John MacLauchlan Milne was born in Edinburgh in 1885, the son of the Scottish landscape painter Joseph Milne. He studied at the Edinburgh College of Art, later moving to Kingoodie near Dundee until the outbreak of the First World War. After serving in the Royal Flying Corps he returned briefly to Dundee before going to Paris where he painted a series of street scenes.
Between 1919 and 1932 Milne spent a substantial part of the year in France. He worked in the South of France with his French wife at Lavardin and benefited from a stipend paid by the Dundee marmalade manufacturers Keillers, who took up a proportion of his work. Milne often stayed at Cassis at the same time as F.C.B. Cadell, S. J. Peploe and Duncan Grant. He also spent considerable time in St. Tropez, still in those days an unspoilt port. Almost all of his exhibits of the 1920s were landscapes of the Mediterranean.

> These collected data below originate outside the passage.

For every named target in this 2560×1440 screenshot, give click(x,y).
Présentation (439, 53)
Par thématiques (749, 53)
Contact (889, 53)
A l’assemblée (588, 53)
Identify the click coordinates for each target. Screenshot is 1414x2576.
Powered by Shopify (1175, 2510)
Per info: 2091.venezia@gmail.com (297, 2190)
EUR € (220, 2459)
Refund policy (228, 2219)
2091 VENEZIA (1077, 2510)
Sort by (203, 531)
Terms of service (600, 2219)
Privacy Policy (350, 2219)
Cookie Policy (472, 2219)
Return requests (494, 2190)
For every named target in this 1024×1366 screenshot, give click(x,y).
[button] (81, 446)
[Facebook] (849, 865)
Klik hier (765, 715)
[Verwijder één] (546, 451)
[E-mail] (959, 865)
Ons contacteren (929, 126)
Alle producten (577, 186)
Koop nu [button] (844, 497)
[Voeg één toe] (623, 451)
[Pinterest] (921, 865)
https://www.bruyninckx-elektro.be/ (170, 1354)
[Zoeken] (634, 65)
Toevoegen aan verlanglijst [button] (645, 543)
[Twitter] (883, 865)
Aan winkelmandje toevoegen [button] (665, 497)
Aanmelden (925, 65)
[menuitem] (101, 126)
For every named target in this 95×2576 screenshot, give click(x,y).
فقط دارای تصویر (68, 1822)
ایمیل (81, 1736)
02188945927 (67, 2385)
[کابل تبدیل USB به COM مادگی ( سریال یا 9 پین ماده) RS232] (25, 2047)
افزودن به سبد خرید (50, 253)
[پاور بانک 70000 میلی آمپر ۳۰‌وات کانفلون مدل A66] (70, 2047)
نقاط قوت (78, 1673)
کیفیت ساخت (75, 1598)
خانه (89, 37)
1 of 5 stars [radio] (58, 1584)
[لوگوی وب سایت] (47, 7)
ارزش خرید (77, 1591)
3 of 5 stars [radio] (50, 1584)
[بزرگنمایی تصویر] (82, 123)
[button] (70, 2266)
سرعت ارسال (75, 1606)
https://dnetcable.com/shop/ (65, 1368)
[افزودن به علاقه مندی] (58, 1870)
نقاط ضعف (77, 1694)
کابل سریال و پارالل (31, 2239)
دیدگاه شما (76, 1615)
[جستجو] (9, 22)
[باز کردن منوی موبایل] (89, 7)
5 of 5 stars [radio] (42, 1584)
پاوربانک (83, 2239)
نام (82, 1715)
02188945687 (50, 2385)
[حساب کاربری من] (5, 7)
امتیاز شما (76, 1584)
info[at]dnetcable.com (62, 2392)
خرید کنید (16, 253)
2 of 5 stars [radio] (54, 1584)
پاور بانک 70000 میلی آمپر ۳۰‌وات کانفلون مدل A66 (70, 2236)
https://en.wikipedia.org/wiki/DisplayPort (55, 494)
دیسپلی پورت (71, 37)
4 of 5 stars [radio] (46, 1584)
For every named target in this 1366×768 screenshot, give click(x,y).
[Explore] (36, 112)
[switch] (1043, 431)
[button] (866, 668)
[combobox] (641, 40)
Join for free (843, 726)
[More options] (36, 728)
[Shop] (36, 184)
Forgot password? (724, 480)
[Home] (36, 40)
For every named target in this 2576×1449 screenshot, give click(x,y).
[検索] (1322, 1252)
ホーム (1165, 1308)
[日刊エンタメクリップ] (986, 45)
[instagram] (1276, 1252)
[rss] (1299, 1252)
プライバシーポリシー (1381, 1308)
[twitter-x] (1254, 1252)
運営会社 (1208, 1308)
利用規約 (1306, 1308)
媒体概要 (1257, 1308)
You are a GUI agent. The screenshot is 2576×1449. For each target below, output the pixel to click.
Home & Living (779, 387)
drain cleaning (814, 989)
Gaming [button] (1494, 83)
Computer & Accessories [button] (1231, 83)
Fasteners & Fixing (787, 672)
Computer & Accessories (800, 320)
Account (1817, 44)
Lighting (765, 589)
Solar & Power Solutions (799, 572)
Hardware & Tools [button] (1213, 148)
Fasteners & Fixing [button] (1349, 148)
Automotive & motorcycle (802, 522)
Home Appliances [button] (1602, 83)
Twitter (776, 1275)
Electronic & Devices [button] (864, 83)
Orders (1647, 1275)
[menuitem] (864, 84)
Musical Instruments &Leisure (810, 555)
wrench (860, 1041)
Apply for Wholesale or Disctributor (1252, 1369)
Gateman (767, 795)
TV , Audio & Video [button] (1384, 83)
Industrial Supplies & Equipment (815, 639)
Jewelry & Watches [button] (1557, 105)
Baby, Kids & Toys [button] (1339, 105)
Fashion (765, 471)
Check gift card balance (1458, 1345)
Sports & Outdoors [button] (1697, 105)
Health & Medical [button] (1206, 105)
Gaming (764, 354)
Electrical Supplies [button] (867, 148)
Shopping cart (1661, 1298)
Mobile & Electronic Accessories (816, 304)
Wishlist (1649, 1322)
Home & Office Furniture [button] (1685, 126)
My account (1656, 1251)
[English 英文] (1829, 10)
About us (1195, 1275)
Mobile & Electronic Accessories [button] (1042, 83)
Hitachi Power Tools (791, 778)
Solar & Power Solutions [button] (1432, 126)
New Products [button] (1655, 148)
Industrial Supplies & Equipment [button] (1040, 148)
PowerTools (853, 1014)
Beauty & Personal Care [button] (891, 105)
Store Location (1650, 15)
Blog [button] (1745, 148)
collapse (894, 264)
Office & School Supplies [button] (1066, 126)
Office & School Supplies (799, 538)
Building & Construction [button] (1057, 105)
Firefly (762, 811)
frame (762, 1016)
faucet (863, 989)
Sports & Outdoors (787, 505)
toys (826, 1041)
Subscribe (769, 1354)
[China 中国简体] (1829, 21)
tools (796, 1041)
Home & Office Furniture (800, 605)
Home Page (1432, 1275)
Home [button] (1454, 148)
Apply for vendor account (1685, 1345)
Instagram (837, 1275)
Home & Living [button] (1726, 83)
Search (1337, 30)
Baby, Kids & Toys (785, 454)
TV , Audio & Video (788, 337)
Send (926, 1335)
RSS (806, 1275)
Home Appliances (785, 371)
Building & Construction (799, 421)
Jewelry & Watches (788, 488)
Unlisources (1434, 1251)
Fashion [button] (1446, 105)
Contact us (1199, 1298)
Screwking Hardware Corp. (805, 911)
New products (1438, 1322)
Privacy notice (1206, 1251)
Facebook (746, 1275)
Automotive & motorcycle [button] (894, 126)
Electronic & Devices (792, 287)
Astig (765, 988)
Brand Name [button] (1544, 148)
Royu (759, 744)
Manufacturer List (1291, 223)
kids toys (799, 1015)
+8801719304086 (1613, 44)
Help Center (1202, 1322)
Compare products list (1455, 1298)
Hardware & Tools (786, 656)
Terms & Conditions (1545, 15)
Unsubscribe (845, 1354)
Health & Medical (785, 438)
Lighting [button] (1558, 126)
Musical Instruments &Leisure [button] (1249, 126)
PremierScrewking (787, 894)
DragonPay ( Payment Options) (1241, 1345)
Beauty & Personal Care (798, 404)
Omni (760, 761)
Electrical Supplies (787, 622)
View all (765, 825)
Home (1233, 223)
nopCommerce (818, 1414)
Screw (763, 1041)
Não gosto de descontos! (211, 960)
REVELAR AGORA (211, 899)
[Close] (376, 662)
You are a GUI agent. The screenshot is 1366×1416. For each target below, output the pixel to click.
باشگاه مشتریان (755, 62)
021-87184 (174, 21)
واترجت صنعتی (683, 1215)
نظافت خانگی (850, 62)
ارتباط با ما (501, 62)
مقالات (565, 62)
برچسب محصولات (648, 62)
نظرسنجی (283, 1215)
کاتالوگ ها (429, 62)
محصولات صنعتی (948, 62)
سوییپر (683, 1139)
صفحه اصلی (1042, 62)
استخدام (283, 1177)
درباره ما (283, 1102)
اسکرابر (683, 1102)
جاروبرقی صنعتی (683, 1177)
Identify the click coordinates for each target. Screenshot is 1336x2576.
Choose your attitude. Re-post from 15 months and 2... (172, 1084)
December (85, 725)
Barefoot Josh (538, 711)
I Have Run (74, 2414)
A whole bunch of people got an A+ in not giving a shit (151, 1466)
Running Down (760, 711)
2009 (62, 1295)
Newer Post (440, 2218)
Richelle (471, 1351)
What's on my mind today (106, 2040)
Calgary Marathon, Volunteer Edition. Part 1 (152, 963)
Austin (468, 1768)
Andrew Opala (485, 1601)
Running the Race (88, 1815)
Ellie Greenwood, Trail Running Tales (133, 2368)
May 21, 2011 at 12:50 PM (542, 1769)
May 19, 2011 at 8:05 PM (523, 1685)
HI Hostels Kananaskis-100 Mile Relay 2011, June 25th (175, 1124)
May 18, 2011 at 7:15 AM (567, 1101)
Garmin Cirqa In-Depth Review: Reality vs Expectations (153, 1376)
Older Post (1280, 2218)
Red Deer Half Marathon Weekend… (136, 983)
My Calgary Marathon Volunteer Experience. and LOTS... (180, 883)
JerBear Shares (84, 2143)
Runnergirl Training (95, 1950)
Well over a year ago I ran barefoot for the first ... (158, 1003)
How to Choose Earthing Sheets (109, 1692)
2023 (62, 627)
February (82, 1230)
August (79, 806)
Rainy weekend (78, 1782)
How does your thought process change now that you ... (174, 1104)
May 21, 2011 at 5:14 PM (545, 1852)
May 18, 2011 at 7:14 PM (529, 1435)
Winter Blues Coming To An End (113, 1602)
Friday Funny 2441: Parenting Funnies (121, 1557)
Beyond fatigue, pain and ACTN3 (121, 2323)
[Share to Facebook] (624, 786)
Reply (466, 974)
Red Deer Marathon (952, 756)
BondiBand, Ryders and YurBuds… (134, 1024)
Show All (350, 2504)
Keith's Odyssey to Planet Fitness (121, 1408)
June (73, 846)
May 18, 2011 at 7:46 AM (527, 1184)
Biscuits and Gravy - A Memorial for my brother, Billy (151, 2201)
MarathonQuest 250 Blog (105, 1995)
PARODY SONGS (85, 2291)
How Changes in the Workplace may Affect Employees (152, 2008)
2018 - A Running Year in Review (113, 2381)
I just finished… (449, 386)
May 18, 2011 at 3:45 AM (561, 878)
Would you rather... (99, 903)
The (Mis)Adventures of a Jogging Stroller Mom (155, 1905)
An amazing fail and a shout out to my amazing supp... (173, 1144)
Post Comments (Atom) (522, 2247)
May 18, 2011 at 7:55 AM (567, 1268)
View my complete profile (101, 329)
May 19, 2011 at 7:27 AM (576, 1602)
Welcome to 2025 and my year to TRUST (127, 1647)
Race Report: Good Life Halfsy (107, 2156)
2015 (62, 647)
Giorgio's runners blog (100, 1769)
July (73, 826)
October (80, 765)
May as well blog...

At the outbreak of the Second World War Milne returned to Scotland and settled in the hamlet of High Corrie on the isle of Arran where he remained until his death in 1957. The landscapes of the West Highlands and in particular, High Corrie, constitute the bulk of the work of his maturity.Milne painted in a light and broad manner reflecting the influence of the Colourists and van Gogh, especially in his flower paintings. Milne was elected ARSA in 1934 and RSA in 1938. From 1912 to 1954 he exhibited annually at the Royal Scottish Academy, except during the First World War years. His work was also exhibited at the Glasgow Institute and in London (Reid and Lefevre, 1929) and in New York (N.Y.World Fair, 1939).